Credo e spero che L’Unione Sarda non abbia già finito di scandagliare il tesoro di informazioni che è il fascicolo Palamara per la storia recente della magistratura e della politica sarde. Ma, amogni buon conto, quanto è stato pubblicato è già sufficiente a svolgere qualche ragionamento.
Primo punto: quali sono le nomine avvenute per puro merito e quali quelle per militanza? Ve ne sono delle une e delle altre, degli uni e degli altri. Ora la magistratura deve spiegare le prime, quelle per militanza e per prossimità a chi sedeva nel CSM.
Deve dire chi ha fatto carriera per merito e chi non l’ha fatta per lo stesso motivo (cioè perché capace e indipendente).
Nei concorsi pubblici, se un commissario favorisce qualcuno che merita meno di un altro, un PM configura il reato, chiede al Gip come minimo l’arresto e poi fa una conferenza stampa.

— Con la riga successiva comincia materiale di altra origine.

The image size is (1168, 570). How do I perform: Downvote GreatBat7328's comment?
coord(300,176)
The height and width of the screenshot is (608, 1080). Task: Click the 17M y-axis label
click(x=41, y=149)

Se in una procedura pubblica un PM trova uno scambio di Sms che attesta la richiesta e la concessione di un favore, arresta beneficiato e benefattore e anche i parenti diretti e indiretti.

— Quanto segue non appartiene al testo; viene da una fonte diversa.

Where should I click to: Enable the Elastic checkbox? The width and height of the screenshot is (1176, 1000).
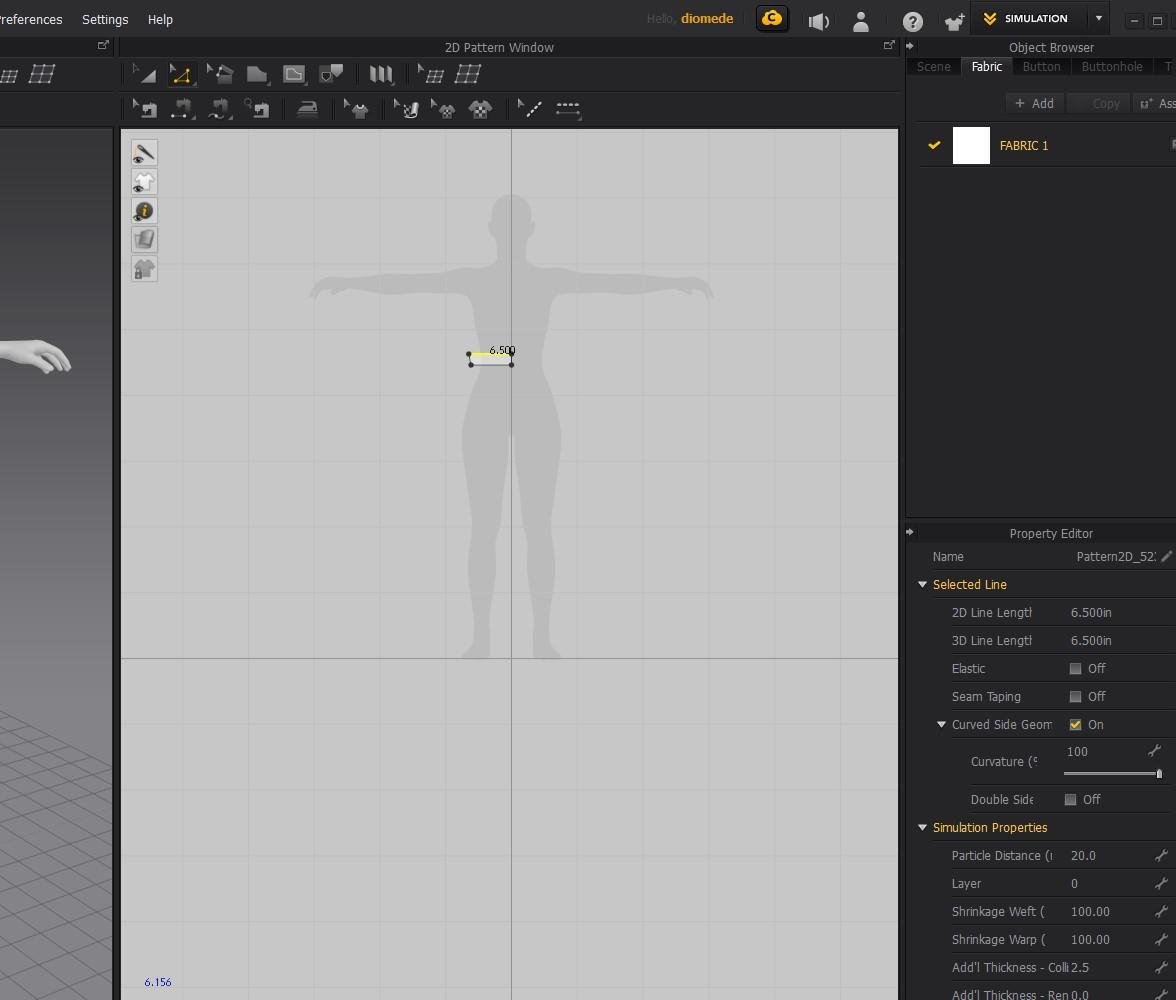tap(1075, 669)
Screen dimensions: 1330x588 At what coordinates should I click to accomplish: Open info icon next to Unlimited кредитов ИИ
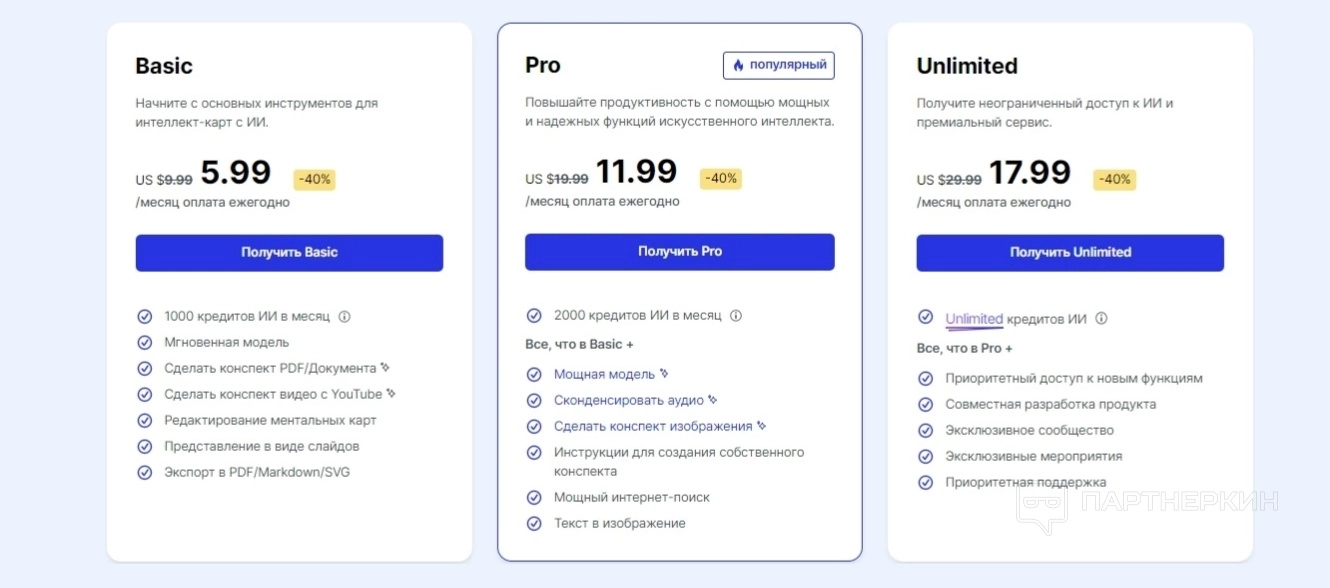pos(1101,319)
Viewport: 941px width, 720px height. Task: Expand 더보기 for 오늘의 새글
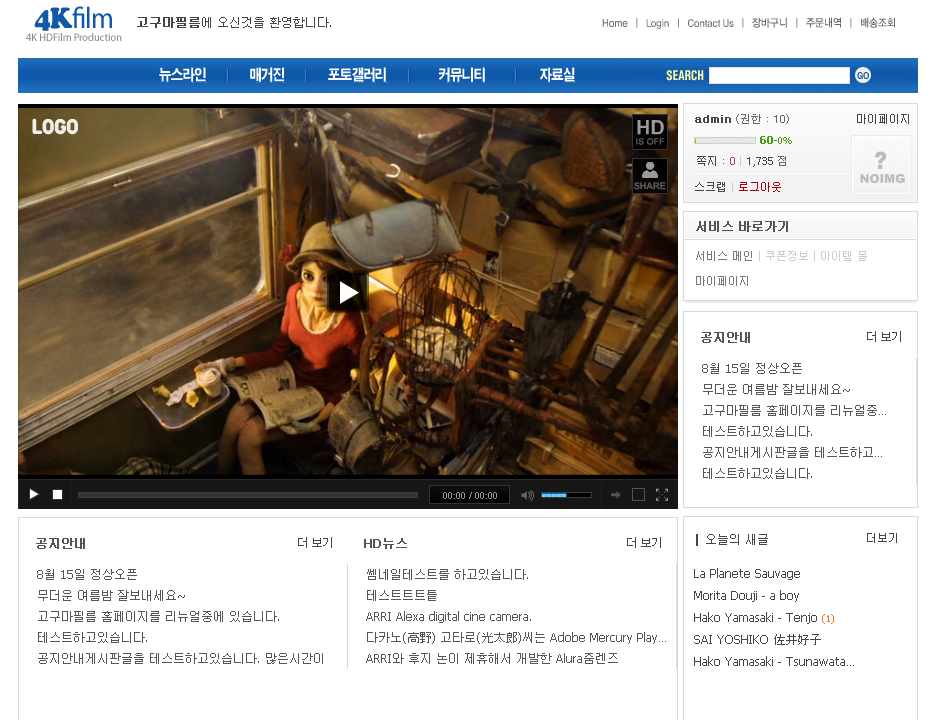coord(883,538)
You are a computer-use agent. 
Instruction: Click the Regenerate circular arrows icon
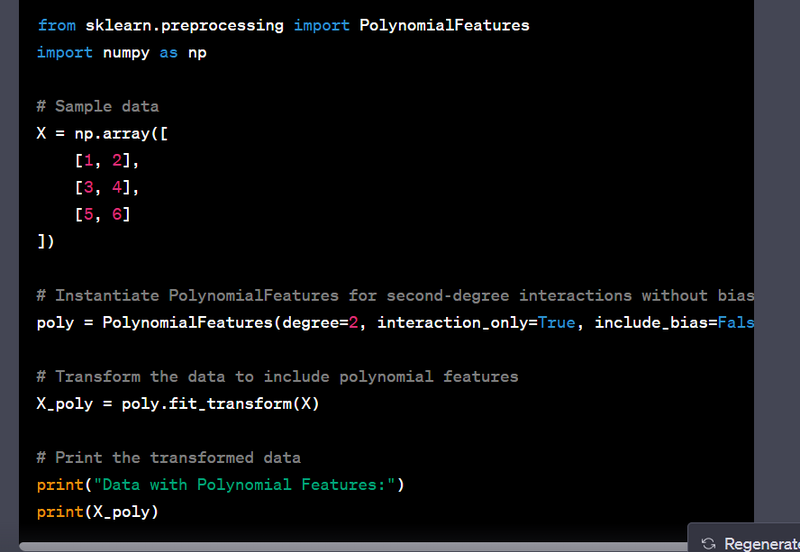[x=709, y=543]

In magistratura evidentemente no.
Però, almeno qualche giustificazione, non dico un pentimento, una buona giustificazione forse servirebbe.
Ora compete alle toghe di cui emerga con evidenza la nomina di fazione e non di merito (sia che essi facessero parte del circuito Palamara o di altri), dei quali risulti il vantaggio personale di corrente e non di merito, dimostrare all’opinione pubblica che, al momento della loro nomina il loro curriculum era indubbiamente migliore di quello altrui o che il favore ricevuto era comunque dovuto. Lo debbono all’opinione pubblica e lo debbono ai loro colleghi che hanno sempre evitato le luci della ribalta, che non hanno amato gli arresti esibiti, le conferenze stampa bicipitali e i microfoni tv. Lo debbono alla giustizia, quella sopravvissuta.

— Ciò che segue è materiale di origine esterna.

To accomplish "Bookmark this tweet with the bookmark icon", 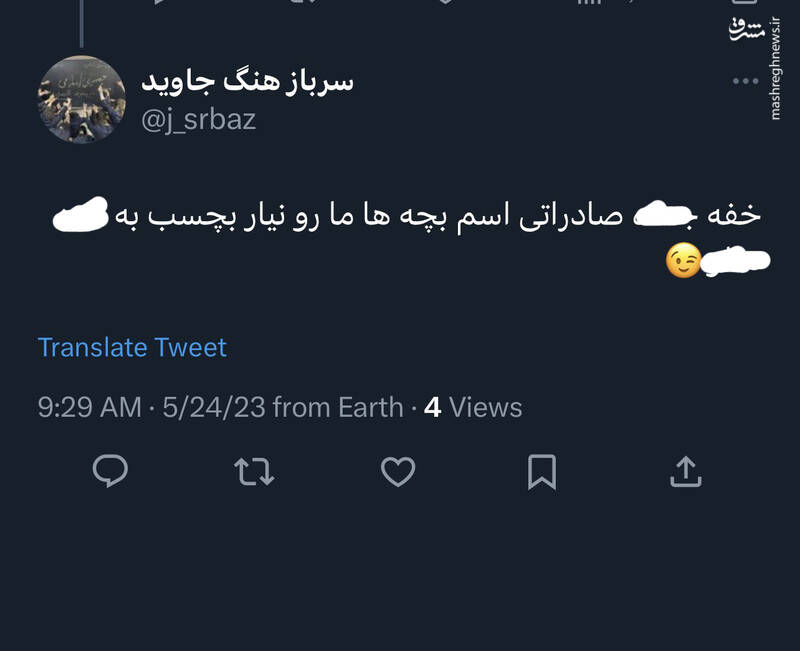I will coord(541,471).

Secondo punto: nella messaggistica di Palamara non vi è traccia del minimo scrupolo per la qualità dell’attività svolta dai magistrati promossi. Vengono messi sullo stesso piano magistrati con vocazione all’esattezza e magistrati distratti, che vanno all’ingrosso, che fanno errori grossolani, che non approfondiscono contraddizioni, che confondono date, ruoli, funzioni, che attribuiscono agli imputati cariche e azioni mai compiute.
Tutte le vacche sono grigie al CSM.
Non si bada a come il lavoro di un magistrato sia stato valutato eventualmente dalla sentenza di un altro giudice.
No, questo non conta.
Conta il gruppo, il branco, lo spirito di squadra.
Terzo punto: perché non si parla dei mondi politici che hanno fiancheggiato questa degenerazione della magistratura? Chi frequentano i magistrati?
Possibile che questi magistrati correntizi non parlassero mai con politici e di politici, nazionali, regionali e perfino locali?
Ci sono state parti politiche trattate come zone franche, protette da una cortina di tutela informale.
Perché?
E perché oggi i media continuano a nascondere il mondo politico esplicitamente presente nel dossier Palamara?
La risposta è semplice: cane non mangia cane e rivela il contesto canino su cui non si vuole far luce perché comporterebbe un po’ di pulizia, un po’ di encomi da revocare, un po’ di polizia giudiziaria da trasferire, qualche magistrato da rivalutare, tante carte da riscrivere.
Quarto punto: adesso la magistratura potrebbe però fare come ha fatto in qualche inchiesta (non solo in una): potrebbe andare ad ascoltare, proteggendoli con il segreto di polizia, tutti le vittime di questo sistema, far dire loro tutto quello che pensano dei beneficiati correntizi e acquisirlo come prova. Sperimenterebbero sulla loro stessa corporazione gli effetti dell’aerosol del rancore che essi stessi hanno istituzionalizzato. Potrebbero ravvedersi dalla cattiva coscienza che spesso li ha animati.
Va esteso il principio, ahimè, anche ai concorsi detti pubblici. Sappiamo bene che non lo sono.
Un vento nuovo deve soffiare sulla magistratura, ma non soLo. Ammettere che esiste una cattiva pratica diffusa già farebbe sperare in una possibilità, almeno una di miglioramento. La situazione è tale che, ora come ora, una persona con tutte le carte in regole per occupare un posto non si presenta, perché sa di non avere nessuno dalla sua parte.
Nono Paolo, amus a bier sa maschera connota a s’italiana, totus l’an fatu, nemos a fatu nudda. ” ki est su mortu? kie l’at mortu? sa muzere cun sa turudda, tzitu tzitu ki non b’at nudda.” E su poveru a galera.